Reuse requires awareness: to support that, how?
As my inputs to the CETIS FIS meeting on 24th September were partly to do with extensibility and reuse, I facilitated a small but select group initially charged with talking about extensibility and reuse. It included Alan Paull, a colleague very active in the XCRI and HEAR work, and two others who I did not know previously, one (Roger) from a large computer business, and one (Neil) ploughing his own furrow. And rather than talking about the mechanics of extensibility and reuse, we found ourselves pulled back to more human issues.
A key emerging point, that perhaps deserves more attention, is that before anyone can reuse or extend another specification or standard, they have to know of it, and then know about it. How do people actually get to know about specs that they might find reuseful, or extendable? You can make a standard perfectly extendable, or reusable, but if the appropriate people do not know about it, it will not be reused or extended. What can we do about that?
It was suggested:
- publish case studies of good practice
- support the community of practice
- maintain a standards map, functional and technical
- signpost related standards
We do much of this already, of course, in CETIS, but it is still notable that many people (including Roger and Neil) only came across this meeting by accident. In HE, maybe CETIS is not unknown or unreachable, but outside, how do we reach people?
The next major point we came up with was that XML is not be best vehicle for extendability and reuse. There is a tendency for people to be lulled into writing their own XML schemas – a practice that CETIS has warned against for some time – and it is very easy to create XML schemas in a way that is hard to extend or reuse.

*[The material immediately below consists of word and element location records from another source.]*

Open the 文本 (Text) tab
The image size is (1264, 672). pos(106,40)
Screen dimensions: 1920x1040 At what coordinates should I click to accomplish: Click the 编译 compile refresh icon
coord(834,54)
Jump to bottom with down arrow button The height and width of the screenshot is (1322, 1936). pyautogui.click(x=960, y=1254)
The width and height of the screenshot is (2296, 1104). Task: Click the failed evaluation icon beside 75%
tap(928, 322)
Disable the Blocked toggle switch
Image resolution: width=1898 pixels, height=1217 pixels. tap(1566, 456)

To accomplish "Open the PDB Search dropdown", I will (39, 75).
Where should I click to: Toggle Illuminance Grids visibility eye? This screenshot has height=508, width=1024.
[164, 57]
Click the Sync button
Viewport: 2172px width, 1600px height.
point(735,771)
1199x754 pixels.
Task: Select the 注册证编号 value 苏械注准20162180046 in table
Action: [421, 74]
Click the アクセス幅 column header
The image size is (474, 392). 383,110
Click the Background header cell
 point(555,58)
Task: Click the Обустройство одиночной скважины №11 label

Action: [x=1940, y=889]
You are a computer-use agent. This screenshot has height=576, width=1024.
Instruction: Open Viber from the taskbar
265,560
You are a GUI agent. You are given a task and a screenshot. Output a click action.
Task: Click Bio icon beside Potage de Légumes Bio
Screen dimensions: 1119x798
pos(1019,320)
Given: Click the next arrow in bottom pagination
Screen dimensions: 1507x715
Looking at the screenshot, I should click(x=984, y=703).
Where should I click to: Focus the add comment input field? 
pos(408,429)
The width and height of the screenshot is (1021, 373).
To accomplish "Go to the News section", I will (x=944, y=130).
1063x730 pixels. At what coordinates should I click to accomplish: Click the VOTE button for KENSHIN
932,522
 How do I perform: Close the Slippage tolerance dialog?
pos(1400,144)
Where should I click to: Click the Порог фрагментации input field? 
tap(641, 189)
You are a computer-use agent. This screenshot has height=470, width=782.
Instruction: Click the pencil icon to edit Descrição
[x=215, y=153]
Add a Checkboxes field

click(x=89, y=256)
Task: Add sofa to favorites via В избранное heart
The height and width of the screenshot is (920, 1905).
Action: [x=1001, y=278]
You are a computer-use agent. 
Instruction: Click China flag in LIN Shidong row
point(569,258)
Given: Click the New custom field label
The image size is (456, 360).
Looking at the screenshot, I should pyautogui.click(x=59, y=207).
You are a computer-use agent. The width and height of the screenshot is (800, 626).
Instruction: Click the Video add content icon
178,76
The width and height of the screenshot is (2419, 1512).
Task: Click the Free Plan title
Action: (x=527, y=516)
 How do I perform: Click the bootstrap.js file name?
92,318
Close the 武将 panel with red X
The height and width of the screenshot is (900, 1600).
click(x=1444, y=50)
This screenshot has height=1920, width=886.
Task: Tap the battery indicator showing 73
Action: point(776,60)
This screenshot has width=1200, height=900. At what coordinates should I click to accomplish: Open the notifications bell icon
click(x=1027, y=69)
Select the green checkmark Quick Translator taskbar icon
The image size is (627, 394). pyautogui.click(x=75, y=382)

To address this, Roger indicated that his big company was already very interested in Semantic Web ideas. The underlying structure of RDF (not RDF/XML!) naturally lends itself to decomposing complex structures into nodes and links. The problem of extension largely disappears, but the problem of reuse remains, in that to get reuse of Semantic Web information, people have either to use the same URIs (both for subjects and properties) or to set up and use links to indicate equivalence. owl:sameAs is of course useful (see sameAs.org) but not a panacea. I have been saying for a long time that we need to be using something like skos:exactMatch and skos:closeMatch. So, perhaps we need to focus on
- tools to help people put in the links for the linked data
- helping people define the links in the first place
- understanding other difficulties that seem to be present, and overcoming them
Another point that I drew from the discussion was that the more that any data is used, the more motivation people have for keeping it up to date. Thus, the more that information about people is consolidated, the more there is a single copy that is used many times rather than several copies each of which is used less often. We need to keep kicking to kick-start the virtuous circle of using standards to help information to be consolidated, and further motivating people to consolidate it – and that naturally means to link it, probably in a linked data kind of way.
Motivation also depends on the economics and politics. What if changing the way that things are done (inevitably, along with the improvements we are suggesting) shifts costs from one party to another? It may be that costs are cut overall, but what if many costs are cut, but a few costs, of key players, are raised? We will have to keep aware of this happening, and think how to solve it when it arises.
Perhaps at a tangent to our main topic, we noted that XCRI-CAP is not a completely satisfying whole, and needs to be extended to cope with other areas of course-related information.
And the “ecosystem” that is the world of standards and specifications needs to take into account the motivation for standardisation in the first place. Perhaps CETIS could be a bit more ambitious about the niche we carve out for ourselves?